Here's a sample of what's happening:
In New Mexico, lawmakers recently considered two different bills focusing on mandatory retention for students not meeting proficiency standards. Under one bill, students would be retained if they failed to demonstrate proficiency in math or reading for two consecutive years. The other bill focused only on reading, calling for stricter standards on retentions for kids in grades kindergarten through 3.
Last year, Oklahoma adopted legislation requiring 3rd graders who are not reading at grade level to participate in a summer program to bring them up to grade level. If they fail to progress or don't attend the program, they will be held back.
Both Florida and Arizona have laws requiring the retention of 3rd graders who don't pass the reading portion of state standardized tests. Since Florida's law was enacted in 2002, school officials say they have seen test scores improve for kids who were held back a year.
In Arizona, school officials and a student's parents are expected to choose an appropriate intervention, which can include summer school or more reading instruction.
Passage of Arizona's law in 2010 led the Arizona Association of School Psychologists to issue a guide to best practices to help school psychologists assist their schools in implementing the law and in trying to reduce the numbers of students who are held back.
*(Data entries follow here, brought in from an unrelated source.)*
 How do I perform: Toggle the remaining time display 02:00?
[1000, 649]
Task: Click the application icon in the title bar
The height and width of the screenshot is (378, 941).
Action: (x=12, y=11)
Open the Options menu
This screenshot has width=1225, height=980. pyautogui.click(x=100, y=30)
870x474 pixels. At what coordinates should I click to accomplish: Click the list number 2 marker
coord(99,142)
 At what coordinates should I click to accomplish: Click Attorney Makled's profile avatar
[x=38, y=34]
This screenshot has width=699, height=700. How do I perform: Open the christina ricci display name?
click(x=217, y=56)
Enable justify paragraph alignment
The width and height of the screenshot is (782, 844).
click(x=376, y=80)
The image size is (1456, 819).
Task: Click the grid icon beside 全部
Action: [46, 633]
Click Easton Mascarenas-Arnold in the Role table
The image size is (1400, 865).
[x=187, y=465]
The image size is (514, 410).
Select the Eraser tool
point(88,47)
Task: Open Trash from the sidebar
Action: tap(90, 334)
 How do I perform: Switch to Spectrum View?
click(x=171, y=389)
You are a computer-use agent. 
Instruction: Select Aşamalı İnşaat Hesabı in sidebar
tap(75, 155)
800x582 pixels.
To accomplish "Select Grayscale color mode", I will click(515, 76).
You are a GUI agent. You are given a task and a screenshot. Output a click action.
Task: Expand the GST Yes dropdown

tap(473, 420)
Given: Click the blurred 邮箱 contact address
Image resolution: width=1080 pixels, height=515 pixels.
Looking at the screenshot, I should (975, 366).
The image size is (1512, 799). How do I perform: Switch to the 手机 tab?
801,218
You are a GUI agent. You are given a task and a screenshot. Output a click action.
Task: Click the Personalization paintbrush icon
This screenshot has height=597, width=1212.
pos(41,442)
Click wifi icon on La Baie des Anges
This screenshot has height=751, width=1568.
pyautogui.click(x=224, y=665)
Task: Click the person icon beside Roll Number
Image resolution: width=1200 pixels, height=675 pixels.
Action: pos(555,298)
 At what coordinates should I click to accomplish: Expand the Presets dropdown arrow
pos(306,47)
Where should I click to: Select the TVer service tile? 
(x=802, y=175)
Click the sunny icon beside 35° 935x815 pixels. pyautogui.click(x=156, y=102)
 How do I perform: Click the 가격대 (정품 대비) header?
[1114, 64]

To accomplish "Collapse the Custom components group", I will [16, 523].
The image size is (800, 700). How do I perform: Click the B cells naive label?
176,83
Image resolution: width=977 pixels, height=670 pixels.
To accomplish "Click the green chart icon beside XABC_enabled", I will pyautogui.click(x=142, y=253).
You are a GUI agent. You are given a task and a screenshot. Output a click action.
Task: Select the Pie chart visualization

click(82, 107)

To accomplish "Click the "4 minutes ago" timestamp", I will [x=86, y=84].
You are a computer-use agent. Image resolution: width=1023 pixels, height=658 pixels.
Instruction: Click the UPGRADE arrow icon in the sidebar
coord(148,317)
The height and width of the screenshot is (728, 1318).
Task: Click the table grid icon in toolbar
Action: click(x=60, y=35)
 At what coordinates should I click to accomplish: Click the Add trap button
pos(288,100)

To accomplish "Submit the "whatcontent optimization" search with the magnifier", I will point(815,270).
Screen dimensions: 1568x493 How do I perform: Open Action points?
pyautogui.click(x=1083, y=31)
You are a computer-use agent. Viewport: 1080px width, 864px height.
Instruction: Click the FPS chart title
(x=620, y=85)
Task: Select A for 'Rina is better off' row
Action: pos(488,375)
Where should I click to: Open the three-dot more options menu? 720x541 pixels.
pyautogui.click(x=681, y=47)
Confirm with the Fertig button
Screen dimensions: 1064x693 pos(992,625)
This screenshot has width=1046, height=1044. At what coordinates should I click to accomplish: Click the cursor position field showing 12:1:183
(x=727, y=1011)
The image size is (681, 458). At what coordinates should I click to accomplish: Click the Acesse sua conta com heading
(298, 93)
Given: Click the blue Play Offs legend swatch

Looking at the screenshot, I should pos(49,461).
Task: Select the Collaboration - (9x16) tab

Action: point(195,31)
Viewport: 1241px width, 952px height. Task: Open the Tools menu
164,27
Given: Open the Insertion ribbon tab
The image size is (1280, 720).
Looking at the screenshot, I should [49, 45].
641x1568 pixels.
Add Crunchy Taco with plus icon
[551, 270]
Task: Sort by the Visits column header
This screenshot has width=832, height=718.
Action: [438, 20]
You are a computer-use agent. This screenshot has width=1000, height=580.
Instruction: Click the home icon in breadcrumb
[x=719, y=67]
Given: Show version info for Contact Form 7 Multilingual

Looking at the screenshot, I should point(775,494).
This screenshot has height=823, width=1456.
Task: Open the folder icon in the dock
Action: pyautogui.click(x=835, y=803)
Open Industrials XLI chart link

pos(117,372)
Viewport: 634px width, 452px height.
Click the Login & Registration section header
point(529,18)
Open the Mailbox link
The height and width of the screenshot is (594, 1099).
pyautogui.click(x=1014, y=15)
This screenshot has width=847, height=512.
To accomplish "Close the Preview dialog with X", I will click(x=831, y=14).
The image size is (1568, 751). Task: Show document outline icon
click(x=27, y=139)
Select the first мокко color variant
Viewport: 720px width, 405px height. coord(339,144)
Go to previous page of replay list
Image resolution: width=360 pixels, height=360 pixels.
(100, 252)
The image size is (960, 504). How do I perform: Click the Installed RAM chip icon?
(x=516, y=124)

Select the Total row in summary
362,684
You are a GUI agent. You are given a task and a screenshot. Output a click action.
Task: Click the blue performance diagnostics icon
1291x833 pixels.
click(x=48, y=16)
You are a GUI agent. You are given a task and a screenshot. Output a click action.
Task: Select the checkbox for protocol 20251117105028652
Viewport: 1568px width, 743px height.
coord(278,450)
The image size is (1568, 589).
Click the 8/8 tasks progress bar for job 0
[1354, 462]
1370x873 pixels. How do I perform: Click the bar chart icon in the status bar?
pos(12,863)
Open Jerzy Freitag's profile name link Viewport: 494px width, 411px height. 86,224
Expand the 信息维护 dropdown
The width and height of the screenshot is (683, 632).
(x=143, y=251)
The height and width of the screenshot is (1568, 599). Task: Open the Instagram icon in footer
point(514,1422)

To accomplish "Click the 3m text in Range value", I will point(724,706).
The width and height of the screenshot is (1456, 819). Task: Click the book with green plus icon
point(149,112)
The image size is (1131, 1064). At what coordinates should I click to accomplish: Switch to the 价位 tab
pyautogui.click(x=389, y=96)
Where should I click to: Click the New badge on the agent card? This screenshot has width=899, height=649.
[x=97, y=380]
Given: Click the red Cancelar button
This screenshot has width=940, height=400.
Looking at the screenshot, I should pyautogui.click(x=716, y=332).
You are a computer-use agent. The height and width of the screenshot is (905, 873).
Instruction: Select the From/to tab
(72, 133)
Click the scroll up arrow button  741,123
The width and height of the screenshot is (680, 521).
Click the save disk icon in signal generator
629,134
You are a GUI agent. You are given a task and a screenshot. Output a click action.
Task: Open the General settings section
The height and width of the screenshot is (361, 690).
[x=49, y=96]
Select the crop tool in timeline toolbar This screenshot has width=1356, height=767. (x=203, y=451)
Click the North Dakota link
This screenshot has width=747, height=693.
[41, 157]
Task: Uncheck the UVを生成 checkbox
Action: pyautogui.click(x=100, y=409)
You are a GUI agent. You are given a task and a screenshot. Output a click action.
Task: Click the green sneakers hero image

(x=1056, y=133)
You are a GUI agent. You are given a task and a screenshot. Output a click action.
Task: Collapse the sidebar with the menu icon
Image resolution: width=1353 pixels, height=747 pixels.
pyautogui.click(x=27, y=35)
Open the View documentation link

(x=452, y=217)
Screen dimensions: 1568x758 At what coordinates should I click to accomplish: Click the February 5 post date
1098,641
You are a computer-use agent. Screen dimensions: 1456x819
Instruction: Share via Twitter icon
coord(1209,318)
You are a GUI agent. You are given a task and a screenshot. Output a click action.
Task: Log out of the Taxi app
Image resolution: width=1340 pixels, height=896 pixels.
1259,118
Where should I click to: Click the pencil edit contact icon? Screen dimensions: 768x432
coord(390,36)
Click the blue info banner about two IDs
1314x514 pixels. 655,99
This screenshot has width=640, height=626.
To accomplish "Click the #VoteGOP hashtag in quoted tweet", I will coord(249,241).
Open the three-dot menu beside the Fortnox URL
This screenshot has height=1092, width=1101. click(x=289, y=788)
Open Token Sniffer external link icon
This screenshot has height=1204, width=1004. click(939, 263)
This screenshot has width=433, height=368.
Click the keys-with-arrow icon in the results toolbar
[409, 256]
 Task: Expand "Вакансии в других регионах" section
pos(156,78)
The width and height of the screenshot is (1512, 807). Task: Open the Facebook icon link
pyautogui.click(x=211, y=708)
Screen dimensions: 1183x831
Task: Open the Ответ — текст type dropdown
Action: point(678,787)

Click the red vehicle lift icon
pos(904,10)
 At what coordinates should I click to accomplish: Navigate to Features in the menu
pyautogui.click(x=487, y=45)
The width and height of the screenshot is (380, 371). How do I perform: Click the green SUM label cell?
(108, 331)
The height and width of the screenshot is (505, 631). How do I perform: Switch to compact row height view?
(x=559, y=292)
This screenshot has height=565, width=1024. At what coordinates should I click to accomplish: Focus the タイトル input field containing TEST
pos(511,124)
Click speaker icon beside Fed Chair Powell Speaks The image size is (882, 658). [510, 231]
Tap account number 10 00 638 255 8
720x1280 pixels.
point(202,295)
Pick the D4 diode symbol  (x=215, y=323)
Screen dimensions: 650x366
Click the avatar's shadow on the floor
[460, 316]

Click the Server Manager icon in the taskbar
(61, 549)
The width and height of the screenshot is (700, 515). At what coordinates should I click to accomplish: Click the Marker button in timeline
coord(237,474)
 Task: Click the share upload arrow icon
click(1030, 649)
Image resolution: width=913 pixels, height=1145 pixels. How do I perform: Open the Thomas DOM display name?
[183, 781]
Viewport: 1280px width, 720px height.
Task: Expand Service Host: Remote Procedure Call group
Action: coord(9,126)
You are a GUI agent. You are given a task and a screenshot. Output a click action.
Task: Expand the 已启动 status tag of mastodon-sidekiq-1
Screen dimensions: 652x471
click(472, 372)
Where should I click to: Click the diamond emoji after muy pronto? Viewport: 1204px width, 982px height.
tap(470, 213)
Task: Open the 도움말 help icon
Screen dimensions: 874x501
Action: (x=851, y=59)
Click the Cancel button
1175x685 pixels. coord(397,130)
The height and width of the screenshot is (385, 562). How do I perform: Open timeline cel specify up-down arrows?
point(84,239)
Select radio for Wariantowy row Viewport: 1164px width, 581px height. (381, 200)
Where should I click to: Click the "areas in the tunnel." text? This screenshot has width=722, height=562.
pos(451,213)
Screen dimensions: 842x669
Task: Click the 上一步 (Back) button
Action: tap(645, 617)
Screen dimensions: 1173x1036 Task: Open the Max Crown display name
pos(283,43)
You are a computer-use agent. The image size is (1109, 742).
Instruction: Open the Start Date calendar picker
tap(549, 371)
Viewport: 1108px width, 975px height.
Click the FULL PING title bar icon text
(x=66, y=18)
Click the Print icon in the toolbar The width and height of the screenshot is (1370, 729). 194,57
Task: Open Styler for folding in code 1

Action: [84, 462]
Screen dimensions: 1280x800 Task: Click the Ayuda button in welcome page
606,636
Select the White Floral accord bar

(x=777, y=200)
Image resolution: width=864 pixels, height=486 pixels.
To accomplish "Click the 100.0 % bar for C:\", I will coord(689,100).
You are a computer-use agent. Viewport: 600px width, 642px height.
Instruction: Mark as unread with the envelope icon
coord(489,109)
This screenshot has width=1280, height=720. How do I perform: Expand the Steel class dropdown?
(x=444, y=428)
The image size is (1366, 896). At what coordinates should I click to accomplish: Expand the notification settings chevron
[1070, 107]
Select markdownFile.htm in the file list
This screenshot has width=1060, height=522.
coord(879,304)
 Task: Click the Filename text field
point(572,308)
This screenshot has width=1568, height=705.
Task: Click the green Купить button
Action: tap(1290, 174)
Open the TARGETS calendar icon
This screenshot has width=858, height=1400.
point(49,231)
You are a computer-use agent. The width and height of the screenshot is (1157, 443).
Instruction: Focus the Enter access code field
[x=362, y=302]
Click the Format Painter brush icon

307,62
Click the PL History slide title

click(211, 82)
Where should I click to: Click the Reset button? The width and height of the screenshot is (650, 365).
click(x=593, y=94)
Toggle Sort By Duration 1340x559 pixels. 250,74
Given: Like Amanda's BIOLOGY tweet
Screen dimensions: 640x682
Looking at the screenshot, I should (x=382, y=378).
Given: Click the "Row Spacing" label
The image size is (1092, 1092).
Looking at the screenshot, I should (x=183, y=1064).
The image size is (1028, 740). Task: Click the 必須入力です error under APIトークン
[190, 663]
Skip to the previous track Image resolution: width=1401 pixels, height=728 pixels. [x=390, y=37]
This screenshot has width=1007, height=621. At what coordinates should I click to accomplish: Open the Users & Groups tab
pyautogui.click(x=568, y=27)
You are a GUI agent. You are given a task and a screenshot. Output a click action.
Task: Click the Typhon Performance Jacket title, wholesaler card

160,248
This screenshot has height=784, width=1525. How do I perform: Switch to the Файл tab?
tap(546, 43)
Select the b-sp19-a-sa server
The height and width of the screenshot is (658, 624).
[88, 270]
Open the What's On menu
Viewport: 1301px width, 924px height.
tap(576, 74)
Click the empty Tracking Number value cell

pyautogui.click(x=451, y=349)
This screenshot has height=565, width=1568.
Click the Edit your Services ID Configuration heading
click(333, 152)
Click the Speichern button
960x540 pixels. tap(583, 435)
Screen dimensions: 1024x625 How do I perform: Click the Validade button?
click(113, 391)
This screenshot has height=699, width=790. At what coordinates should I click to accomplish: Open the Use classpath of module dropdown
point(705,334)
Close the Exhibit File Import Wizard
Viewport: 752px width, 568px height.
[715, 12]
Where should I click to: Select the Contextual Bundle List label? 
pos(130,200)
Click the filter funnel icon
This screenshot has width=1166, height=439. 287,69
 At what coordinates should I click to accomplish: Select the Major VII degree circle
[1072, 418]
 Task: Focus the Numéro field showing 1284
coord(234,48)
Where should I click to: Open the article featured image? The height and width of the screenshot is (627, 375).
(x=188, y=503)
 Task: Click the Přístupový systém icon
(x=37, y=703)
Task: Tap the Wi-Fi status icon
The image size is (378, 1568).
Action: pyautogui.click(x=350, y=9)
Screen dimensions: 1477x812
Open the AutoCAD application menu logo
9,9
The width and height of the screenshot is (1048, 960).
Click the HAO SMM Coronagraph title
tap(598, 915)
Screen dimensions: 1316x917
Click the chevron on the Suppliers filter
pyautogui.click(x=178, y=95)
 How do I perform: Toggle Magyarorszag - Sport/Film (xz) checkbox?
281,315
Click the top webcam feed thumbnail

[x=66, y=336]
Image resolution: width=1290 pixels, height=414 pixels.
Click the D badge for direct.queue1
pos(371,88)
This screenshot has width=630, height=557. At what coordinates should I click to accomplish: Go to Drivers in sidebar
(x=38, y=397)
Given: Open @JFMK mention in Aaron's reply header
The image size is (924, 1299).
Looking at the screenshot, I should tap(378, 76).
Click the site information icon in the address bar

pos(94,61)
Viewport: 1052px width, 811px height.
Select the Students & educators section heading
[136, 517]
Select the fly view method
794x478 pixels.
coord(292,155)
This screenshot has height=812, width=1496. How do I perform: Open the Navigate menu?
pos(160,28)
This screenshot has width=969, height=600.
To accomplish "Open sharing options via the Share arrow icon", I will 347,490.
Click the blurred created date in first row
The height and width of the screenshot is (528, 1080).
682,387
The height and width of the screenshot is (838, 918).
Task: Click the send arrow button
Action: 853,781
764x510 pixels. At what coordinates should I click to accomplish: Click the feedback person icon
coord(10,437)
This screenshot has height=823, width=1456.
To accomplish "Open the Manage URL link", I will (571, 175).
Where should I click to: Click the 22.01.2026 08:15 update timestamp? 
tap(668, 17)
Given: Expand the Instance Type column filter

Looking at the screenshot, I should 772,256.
"School psychologists will be required to balance their knowledge of the potential harmful effects of retention with the implementation of state law," the guide says.
In Colorado, lawmakers have backed off proposed legislation that would have required retention of 3rd graders who didn't meet grade-level proficiency on standardized tests.
The bill now requires literacy support and intervention with retention as a recommended option if a student still has a significant reading deficiency at the end of the school year.